4. The combination of claim 2 including means for transmitting said electrical binary coded signals in the transparent-text mode with additional characters being capable of utilization as data without taking on control meaning,

said central processor unit including means for detecting said additional characters when preceded by a predetermined character for initiation of a control function.

5. The combination of claim 2 wherein said processor circuit comprises:

means connected with said check circuitry for multiplexing said parallel digital signals with any output from said check circuitry resulting from said comparison therein, and

means for directing the output of said multiplexing means to said memories.

6. The combination of claim 2 and further comprising:

output buffer means connected to said high speed data buss for receiving parallel digital data from said computer,

said buffer connected to said memories for storage of predetermined message blocks of said digital data under the control of said computer,

said central processor unit operable to add line control and error checking characters to said digital data, and

an output shift register connected between said memories and said modem means for transferring said digital data through said communications link to a remote station.
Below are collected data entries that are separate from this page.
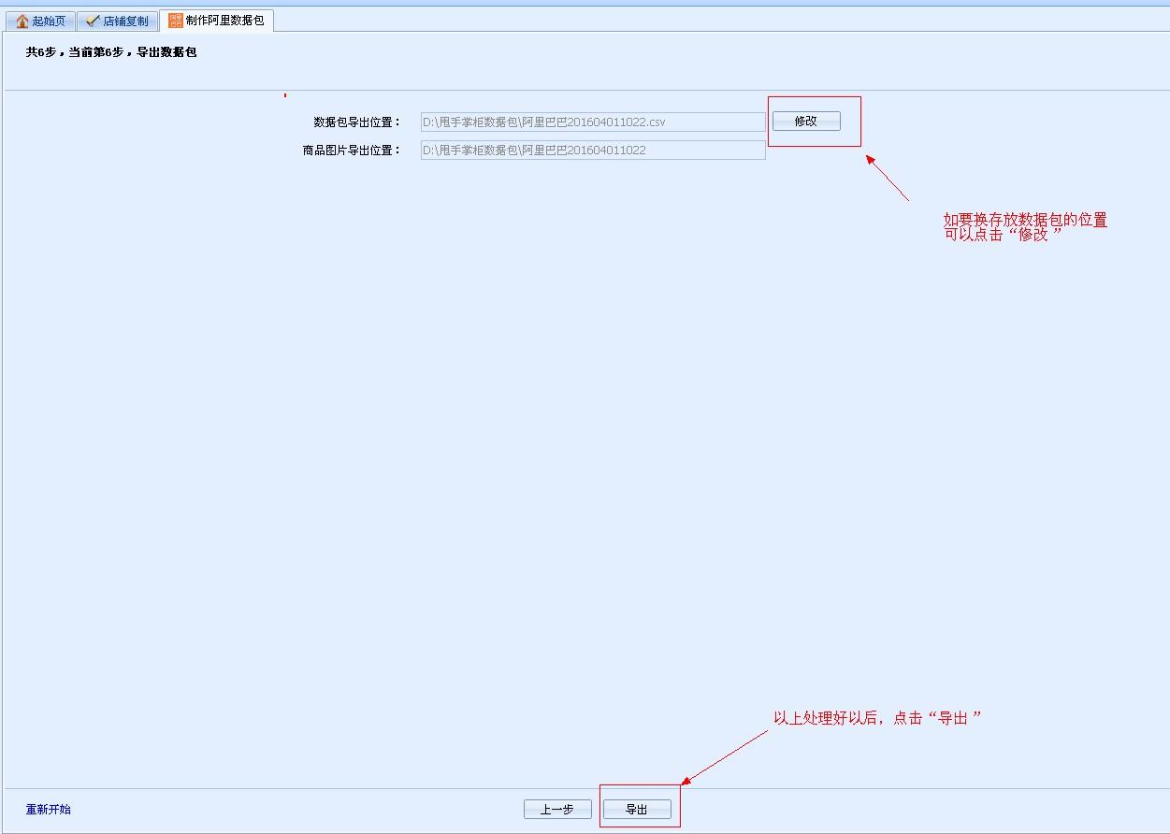Viewport: 1170px width, 834px height.
Task: Click the orange Alibaba icon on active tab
Action: click(175, 20)
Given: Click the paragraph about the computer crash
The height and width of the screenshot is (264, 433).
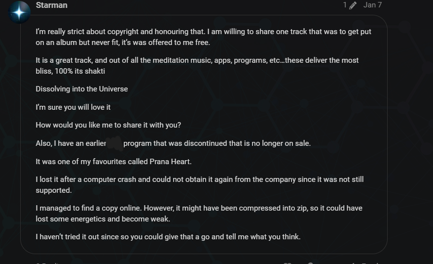Looking at the screenshot, I should (x=200, y=185).
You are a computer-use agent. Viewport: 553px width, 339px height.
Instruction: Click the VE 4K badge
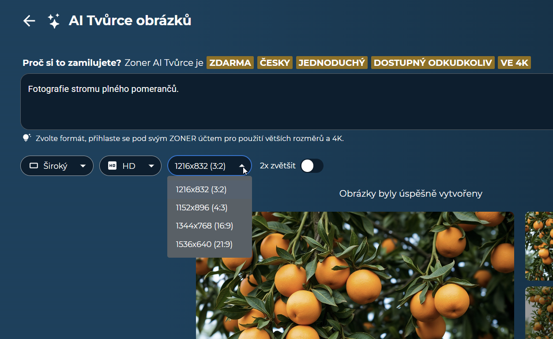coord(514,63)
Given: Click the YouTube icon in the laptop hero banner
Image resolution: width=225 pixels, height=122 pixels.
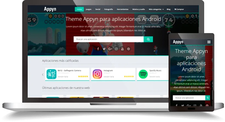Looking at the screenshot, I should [123, 49].
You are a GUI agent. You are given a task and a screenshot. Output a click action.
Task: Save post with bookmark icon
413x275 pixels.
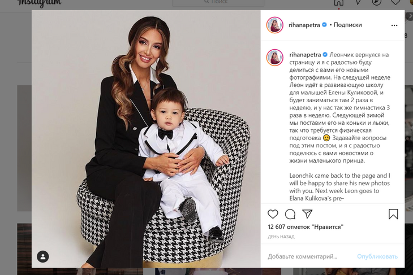[x=393, y=214]

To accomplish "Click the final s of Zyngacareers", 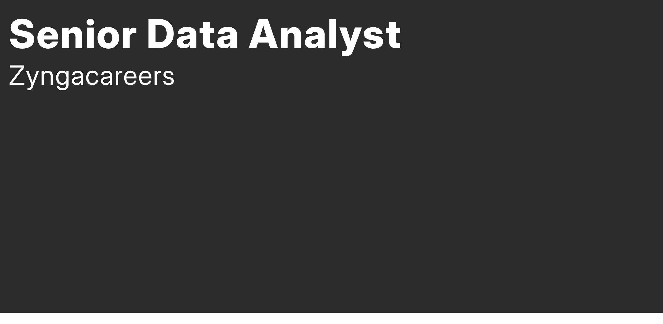I will [x=169, y=77].
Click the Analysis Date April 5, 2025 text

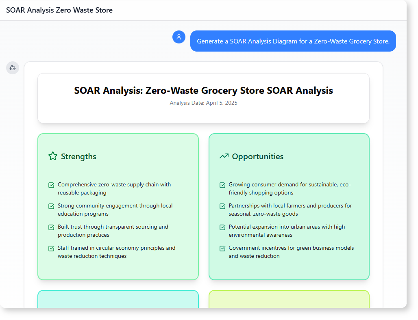click(203, 103)
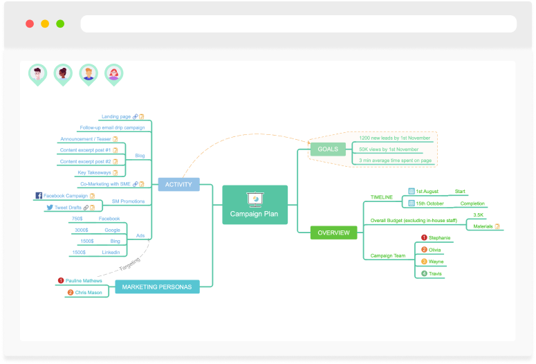
Task: Click the priority 2 marker beside Chris Mason
Action: [70, 293]
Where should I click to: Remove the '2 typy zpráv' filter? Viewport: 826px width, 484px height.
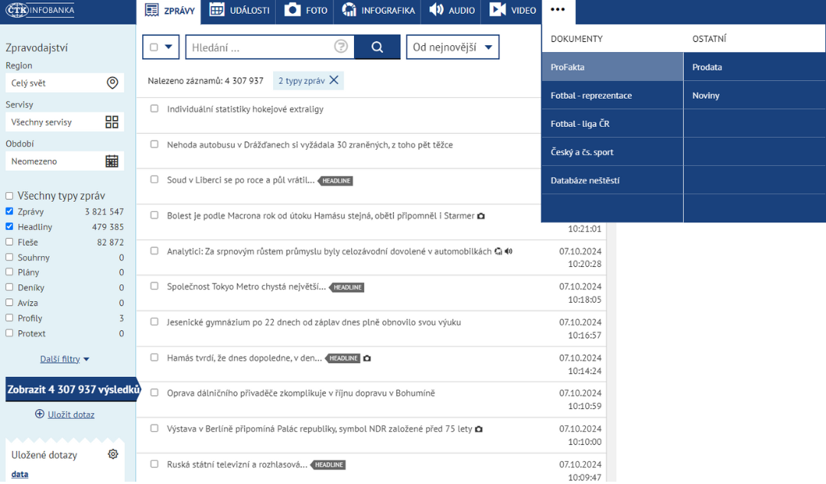pos(333,80)
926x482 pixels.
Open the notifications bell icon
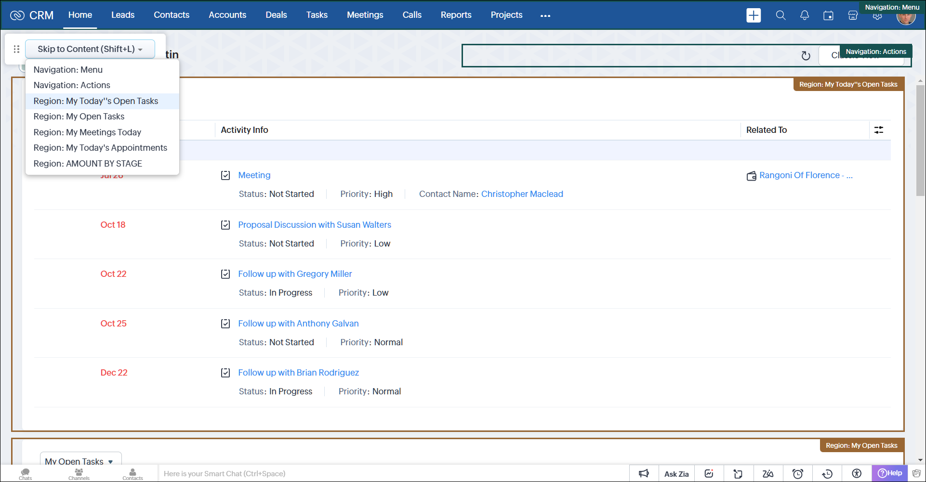tap(805, 15)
7. In a communication processor system including a message switching digital computer programmed to receive binary coded data from a plurality of communication stations connected to communication lines and to transmit said binary coded data to designated ones of said communication stations, the combination

a first converter coupled to one of the communication lines for receiving serial digital data transmitted from one of said communication stations and for converting said received serial digital data into parallel digital data, said parallel digital data including control characters defining message blocks of a predetermined number of characters,

a processor circuit responsive to said control characters for forming said parallel digital data into message blocks including said predetermined number of characters while stripping off said control characters from said data,

means for storing said message blocks in a plurality of memories connected with said processor circuit,

means for transmitting said message blocks to the computer,

said processor circuit further including output means for receiving parallel digital data from the output of the computer and including means for adding control characters to said data in order to define the start and end of message blocks having a predetermined number of text characters,

a second converter connected to the output of said processor circuit for converting said parallel digital data received from said computer into serial digital data for transmission to one of said communication lines, and

means for transmitting said message blocks output from the computer and said added control characters through said second converter to one of said communication stations via said communication line.

8. The combination of claim 7 and further comprising:

error checking means connected within said processor circuit for checking the accuracy of said stored message blocks prior to transmission of said message blocks to said computer.

9. The combination of claim 8 wherein said error checking means comprises a cyclic redundancy check circuit for computing an error check code from said message blocks and including means for comparing the computed error check code with an error check code originally transmitted with said digital data.

10. The combination of claim 7 and further comprising:

means for converting series digital tone data on said communication line into series electrical digital data for conversion by said first converter.

11. The combination of claim 7 wherein said processor circuit comprises:

a central processor unit,

a plurality of read only memories connected to said processor unit for storing instructions for said central processor unit, and

a plurality of random access memories for storing said message blocks prior to transmission to the computer.